We propose that the use of a closely related reference genome, without masking of prophage or recombination regions, and of a sliding-window approach for isolate inclusion is best for accurate and consistent MDR organism transmission inference, when using core genome alignments and SNP thresholds. These approaches provide increased stability and resolution, so SNP thresholds can be more reliably applied for putative transmission inference among diverse MDR organisms, reducing the chance of incorrectly inferring the presence or absence of close genetic relatedness and, therefore, transmission. The establishment of a broadly applicable and standardised approach, as proposed here, is necessary to implement widespread prospective genomic surveillance for MDR organism transmission.

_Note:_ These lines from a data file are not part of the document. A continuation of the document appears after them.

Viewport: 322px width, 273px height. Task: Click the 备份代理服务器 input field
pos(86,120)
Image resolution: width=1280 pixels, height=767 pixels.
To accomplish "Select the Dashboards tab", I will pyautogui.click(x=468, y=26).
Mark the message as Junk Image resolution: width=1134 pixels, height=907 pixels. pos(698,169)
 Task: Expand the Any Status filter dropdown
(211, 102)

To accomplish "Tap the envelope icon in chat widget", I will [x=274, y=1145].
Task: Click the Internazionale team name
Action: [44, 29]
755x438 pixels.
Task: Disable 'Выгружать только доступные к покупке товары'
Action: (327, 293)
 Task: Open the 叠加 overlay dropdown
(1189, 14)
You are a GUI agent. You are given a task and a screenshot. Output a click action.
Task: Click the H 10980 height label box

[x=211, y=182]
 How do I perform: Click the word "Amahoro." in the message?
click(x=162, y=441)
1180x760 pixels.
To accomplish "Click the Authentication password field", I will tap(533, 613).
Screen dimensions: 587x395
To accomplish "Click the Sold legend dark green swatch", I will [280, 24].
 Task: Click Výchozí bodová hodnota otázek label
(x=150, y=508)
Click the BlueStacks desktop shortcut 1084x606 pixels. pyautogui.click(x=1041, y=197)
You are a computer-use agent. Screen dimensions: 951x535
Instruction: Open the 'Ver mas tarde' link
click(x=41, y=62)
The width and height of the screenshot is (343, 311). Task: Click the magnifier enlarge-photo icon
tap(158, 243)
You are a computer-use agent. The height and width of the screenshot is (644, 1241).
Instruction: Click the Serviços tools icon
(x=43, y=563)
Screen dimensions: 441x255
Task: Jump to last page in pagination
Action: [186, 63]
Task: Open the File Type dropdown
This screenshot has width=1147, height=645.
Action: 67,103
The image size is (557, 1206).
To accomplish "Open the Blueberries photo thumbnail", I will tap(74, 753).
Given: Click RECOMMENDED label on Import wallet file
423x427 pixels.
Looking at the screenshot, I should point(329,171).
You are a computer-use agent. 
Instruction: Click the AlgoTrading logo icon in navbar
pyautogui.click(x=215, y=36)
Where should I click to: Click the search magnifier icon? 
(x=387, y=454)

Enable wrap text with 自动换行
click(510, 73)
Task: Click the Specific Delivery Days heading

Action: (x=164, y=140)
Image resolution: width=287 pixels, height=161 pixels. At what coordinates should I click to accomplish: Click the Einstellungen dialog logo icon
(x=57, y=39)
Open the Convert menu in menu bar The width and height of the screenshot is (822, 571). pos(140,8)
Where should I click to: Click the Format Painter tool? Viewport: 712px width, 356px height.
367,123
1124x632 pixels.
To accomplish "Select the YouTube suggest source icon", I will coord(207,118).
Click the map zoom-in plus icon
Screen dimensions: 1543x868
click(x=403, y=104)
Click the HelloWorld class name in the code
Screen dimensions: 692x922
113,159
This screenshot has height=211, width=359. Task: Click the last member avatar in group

Melbourne Genomics Health Alliance, and National Health and Medical Research Council of Australia.
成对的单核苷酸多态性 (SNP) 是医院推断多药耐药 (MDR) 生物体传播的基因组方法的基石。然而,许多关键分析方法对这些推论的影响尚未得到系统评估。本研究旨在进行这样的系统评估。
我们进行了一项为期 15 个月的前瞻性研究(2 个月的试点阶段,13 个月的实施阶段),跨越包括澳大利亚墨尔本、VIC 在内的四个医院网络的 8 家医院。收集了含有耐甲氧西林金黄色葡萄球菌、万古霉素耐药肠球菌粪肠球菌和产超广谱β-内酰胺酶的大肠埃希菌和肺炎克雷伯菌的一种或多种分离株的患者临床和筛查样本,并进行了全基因组测序。使用来自每个物种的前四种最多数量序列类型(共 16 种)的基因组数据,我们系统地评估了:(1)通过使用不同的数据集和参考基因组进行多个核心基因组比对来评估样本和参考基因组多样性的影响,(2)评估在掩蔽核心基因组比对中的噬菌体和重组区域之前和之后 SNP 距离的影响,(3)随着时间的推移,样本基因组在数据集中的累积与 3 个月滑动窗口方法之间的差异,以及(4)在应用之前定义的 SNP 阈值推断可能的传播时,每种方法的比较效果。
从 1870 名患者中收集了 2275 个样本(4 月 4 日至 6 月 18 日的试点阶段采集了 397 个样本;10 月 30 日至 11 月 30 日的实施阶段采集了 1878 个样本)。在这 2275 个样本中,有 1537 个被确定为来自该数据集的四个目标 MDR 生物体物种中每一个最常见序列类型的四个最常见序列类型(共 16 个序列类型:金黄色葡萄球菌 ST5、ST22、ST45 和 ST93;粪肠球菌 ST80、ST203、ST1421 和 ST1424;肺炎克雷伯菌 ST15、ST17、ST307 和 ST323;和大肠埃希菌 ST38、ST131、ST648 和 ST1193)。在这些物种中,使用相同序列类型的参考基因组提供了更大程度的成对 SNP 分辨率,与主要导致 SNP 距离膨胀和可能错过传播事件的物种和外群参考比对相比。忽略噬菌体区域的影响最小;然而,忽略重组区域的影响非常大,通常会增加密切相关对的数量。与累积方法相比,使用滑动窗口时,菌株对之间估计的 SNP 距离更一致。
我们建议,在使用核心基因组比对和 SNP 阈值时,最好使用密切相关的参考基因组,不掩蔽噬菌体或重组区域,并使用滑动窗口方法来包括分离株,以进行准确和一致的 MDR 生物体传播推断。这些方法提供了更高的稳定性和分辨率,因此 SNP 阈值可以更可靠地应用于不同 MDR 生物体之间的假定传播推断,从而降低错误推断密切遗传相关性和因此传播的可能性。如这里所建议的,需要建立一种广泛适用和标准化的方法,以实施广泛的前瞻性基因组监测 MDR 生物体的传播。
墨尔本基因组健康联盟和澳大利亚国家卫生和医学研究委员会。